Second, caseworkers are largely immune from lawsuits due to their negligence, except in the most extreme situations. "Mistakes" are often errors on the side of ripping mostly Black and Latino children away from their mostly poor parents. Caseworkers then know they can rely on judges who in turn usually err on the side of being conservative in their rulings, together with (in New York at least) a public defender system which is woefully underfunded and nearly completely unsupervised.
The result is families that don't get the help they need and children psychologically scarred from the experience--indeed, children placed in foster care have a higher chance of being abused or neglected than if left with their families.
Indeed, the child welfare system has such low standards that most caseworkers are not actual certified social workers, and yet they are called upon to make snap judgments about pulling a child away from his/her parents.
Moreover, the same argument could be made to apply to the police (supposed "high levels of training" and "stressful work conditions").

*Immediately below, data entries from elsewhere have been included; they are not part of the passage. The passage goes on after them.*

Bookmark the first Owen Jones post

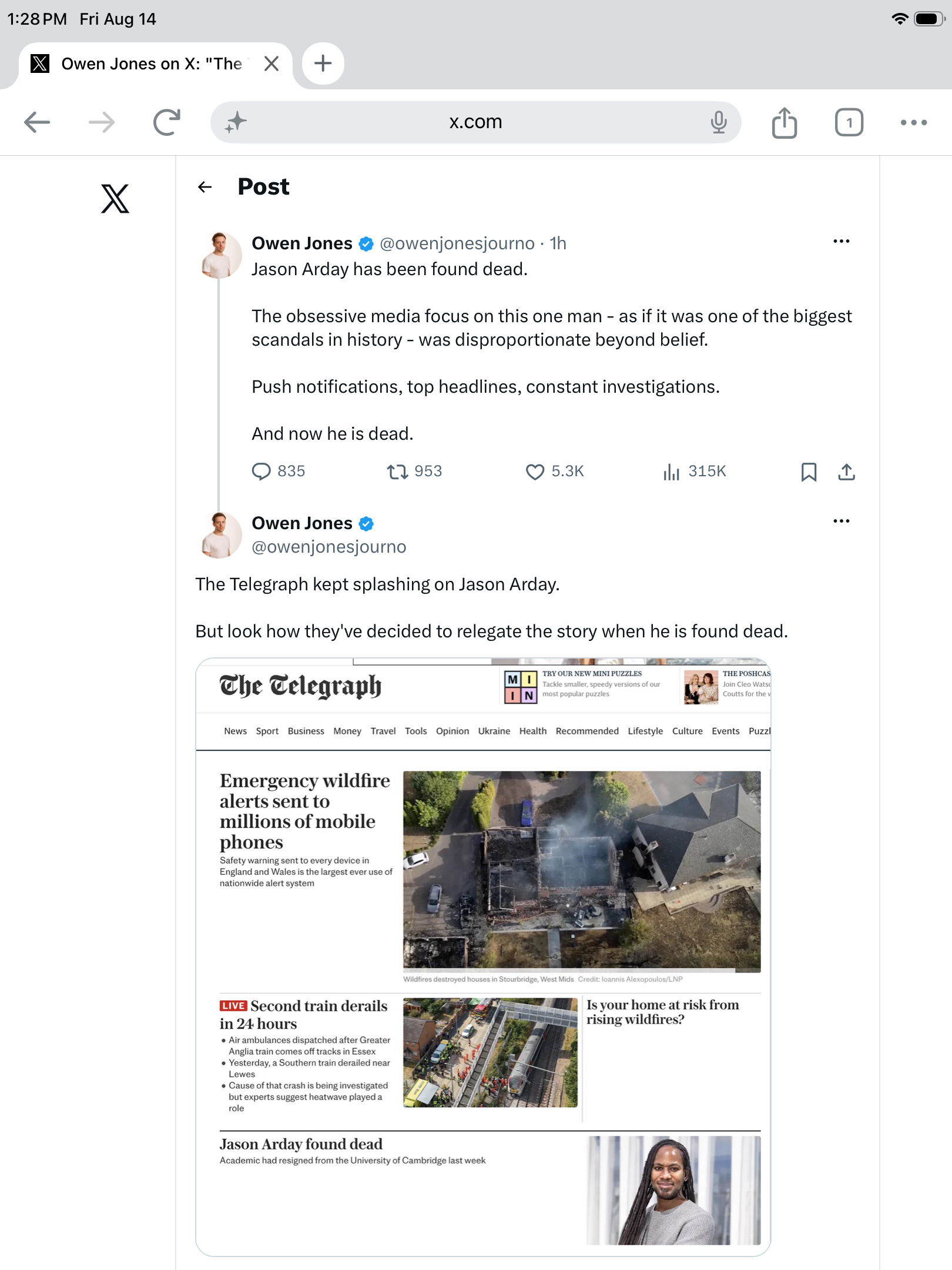pyautogui.click(x=809, y=472)
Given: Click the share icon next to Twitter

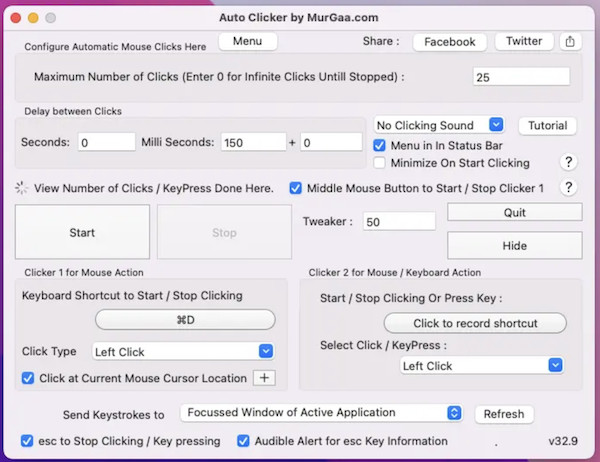Looking at the screenshot, I should 570,42.
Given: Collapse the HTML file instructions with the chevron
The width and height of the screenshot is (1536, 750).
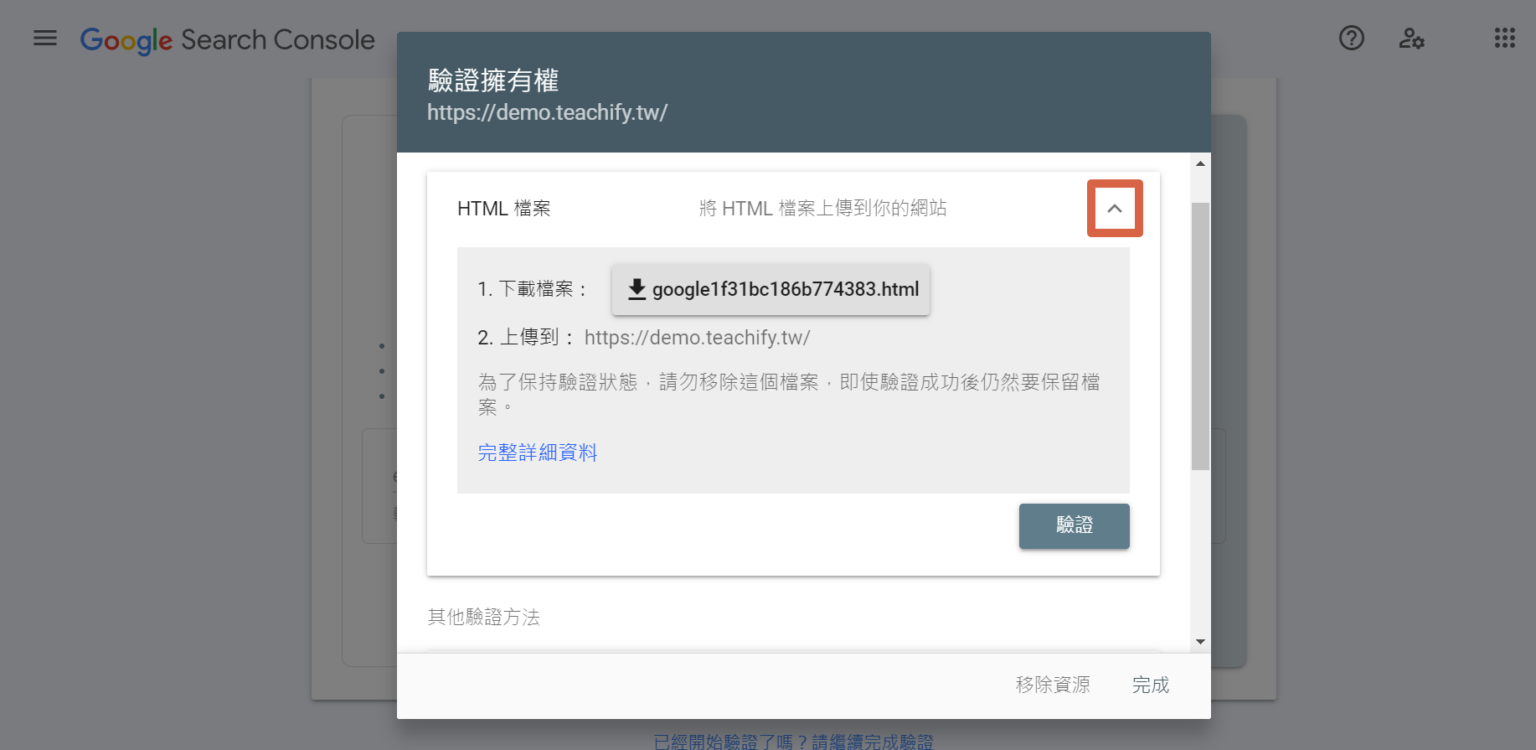Looking at the screenshot, I should coord(1114,208).
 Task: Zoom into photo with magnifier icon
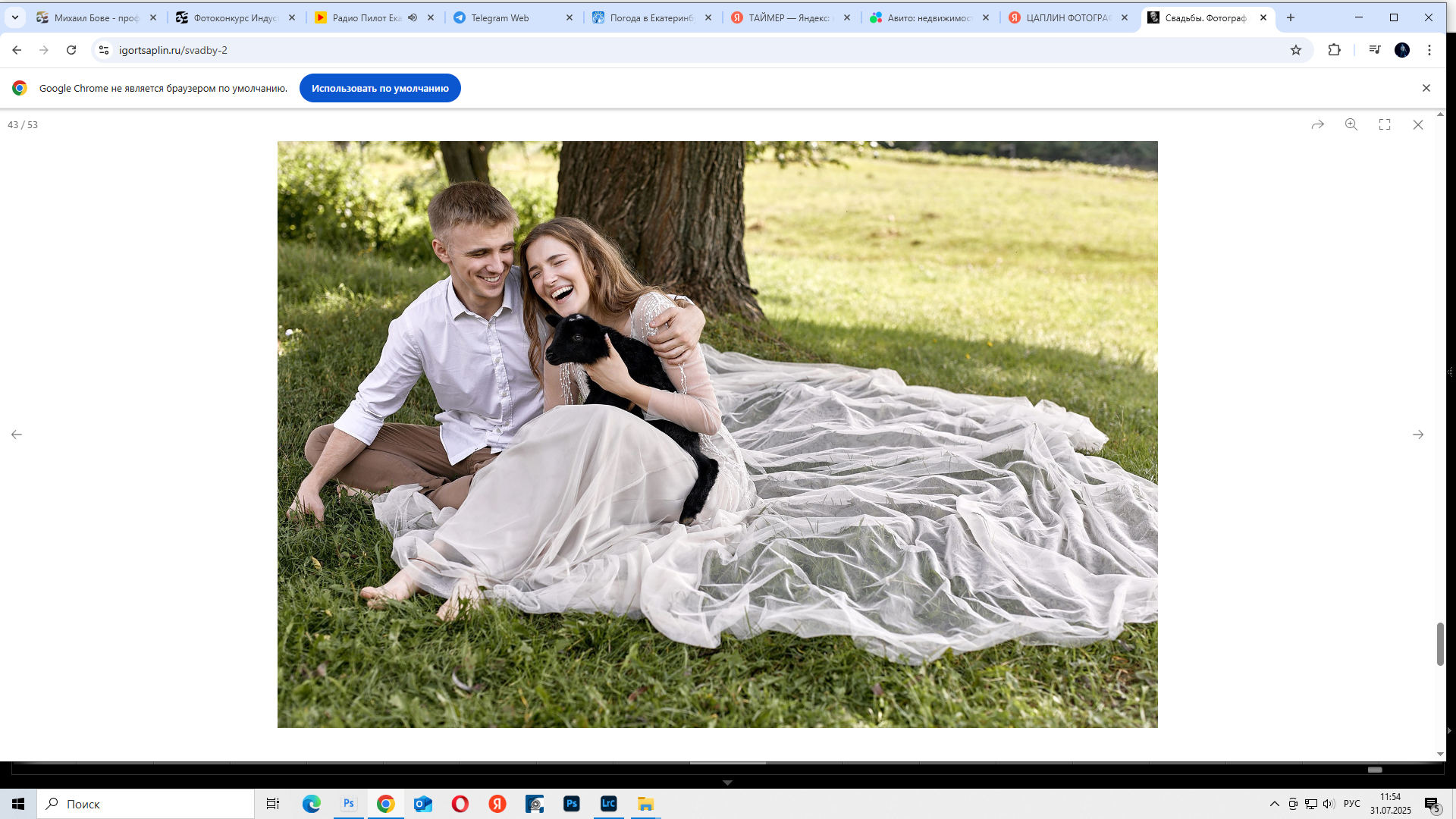click(1351, 124)
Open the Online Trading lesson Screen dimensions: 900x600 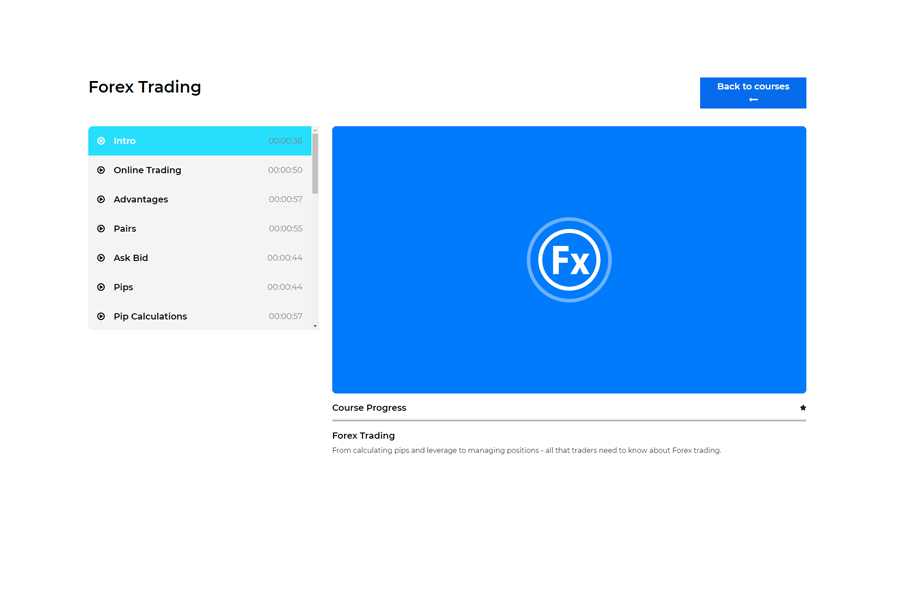tap(147, 170)
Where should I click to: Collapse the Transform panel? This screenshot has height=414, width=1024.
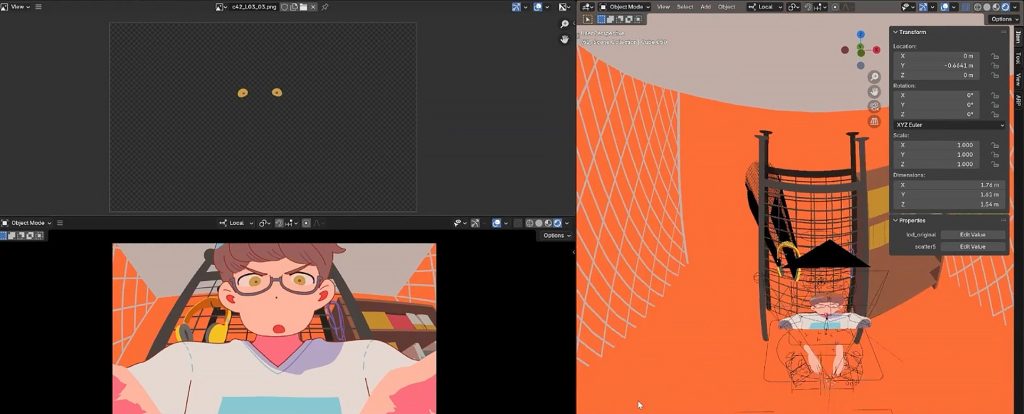click(896, 32)
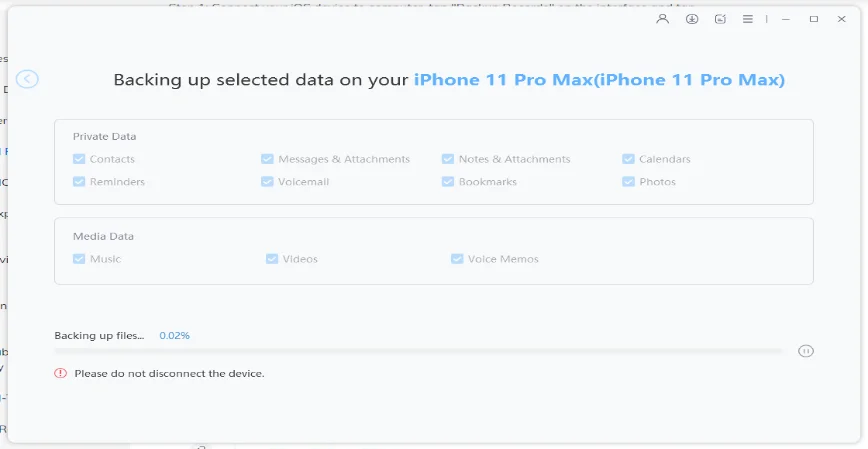This screenshot has width=868, height=449.
Task: Uncheck the Photos checkbox
Action: pos(628,182)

Should socialists and progressives support cops when they commit acts of negligence or brutality? I think not.
I agree wholeheartedly with one of the aims of the article in that the blame being placed on the caseworkers is meant to distract from the blame that should also be placed on the inept system itself.
There indeed are systemic failures of the child welfare system, just as there are systemic failures of the law enforcement system (a decent resource on the former subject may be found in the book The Lost Children of Wilder: The Epic Struggle to Change Foster Care). Nonetheless, this doesn't mean negligent caseworkers shouldn't been held to account in the same way negligent cops should be held to account.
And contrary to what the author strongly implies, I adamantly disagree with placing child welfare workers, who are one step removed from being cops, on a par with teachers and other city workers. They are active supporters of a system which does not help the largely minority families it interacts with.
In the end, the child welfare system is a lie. The system doesn't care in the least about the welfare of the Black and Latino children it throws into foster care. It always has been and remains a system of control on a par with the criminal injustice system.
One day in family court would quickly reveal this, as the overwhelming number of cases (90-95 percent) filed in New York City charge parents with child neglect, not child abuse--and many of such cases wouldn't have been filed in the first place but for the poverty of the parents on the one hand, and the inadequacies of social welfare programs on the other.
We as socialists and progressives do indeed need to fight for radical reforms of the child welfare system. Implying that we should team up with caseworkers as supposed allies in this fight sends a wrong message.